10 Replies to “Black Balloons by Deb Jennifer”
I turned 40 this year… and don’t have any problem with it (though I don’t love the gray in my brunette, but that’s easily fixed). I don’t hide it, am in fact pretty proud of it. I’m 4-0, Four-tee, woo!
Nothing wrong with that!
I love this post, Jennifer! There are times I feel like I’m coming in late to this publication game (I’m 40 next year, like you) and then I’m like, it’s perfect. Absolutely perfect. The best is yet to come!
Oh, Mia and Jennifer, welcome to the decade! I was 46 when my book came out. And you know what? I could really appreciate it in a way I couldn’t have when I was younger (not to mention I couldn’t have written it in my 20s or early 30s–I didn’t have the life experience yet). The Forties ROCK.
The other side of forty is the best place to be, imho. I wouldn’t trade it for twenty or thirty. I like the idea that us oldsters can “parse meanings that were entirely beyond us when we were younger.” My memory isn’t as good as it used to be, but I think I’m getting smarter or a smart ass, one of the two. Like you said, Jennifer, the nice thing about getting older, is that you care less about what people think. What a relief!

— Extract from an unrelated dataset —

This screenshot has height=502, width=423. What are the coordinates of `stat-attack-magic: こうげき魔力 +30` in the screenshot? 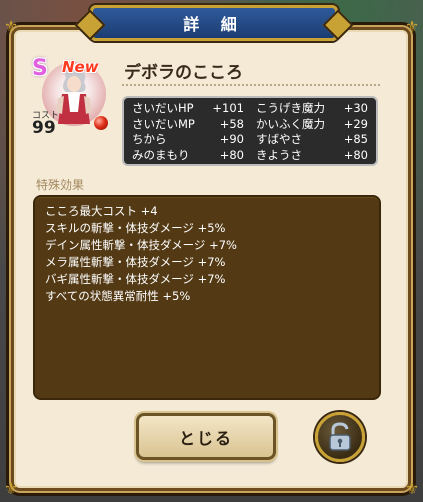 It's located at (312, 108).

Not to mention everyone looks thinner in black. Balloons must be very relieved.
Also, with age, your writing voice matures, your take on human nature, the grasp of how the present has been influenced from the past, etc, etc. Last night I came to The End of PROMISE NOT TO TELL (Whoa, what a treat), closed the book and reflected on the complexity and depth that the three Deb books have been so far. Neither Mia, Kristy or you, Jennifer, could have written those novels at an earlier age; believe me, I’m reading a much more supeficial tone and perspective from younger debut authors.
Of course it’s not their fault they lack life experiences, but I’m certainly thrilled that you’re out there to entertain me and relate to now…in my early forties.
Ok Ok I just have to jump in.
How about FIFTY-THREE!!!!
Black balloons – I hadn’t heard this one before. I’m in my early 40s and wouldn’t trade it for my 30s for the world. In your 40s you feel as if you’ve arrived. And gals in their 50s say that feeling is even more pronounced then.
I love this post. The perfect antidote to all those articles out there about the uber-young publishing wonders that make you wonder how you managed to waste so much time before writing/selling your book!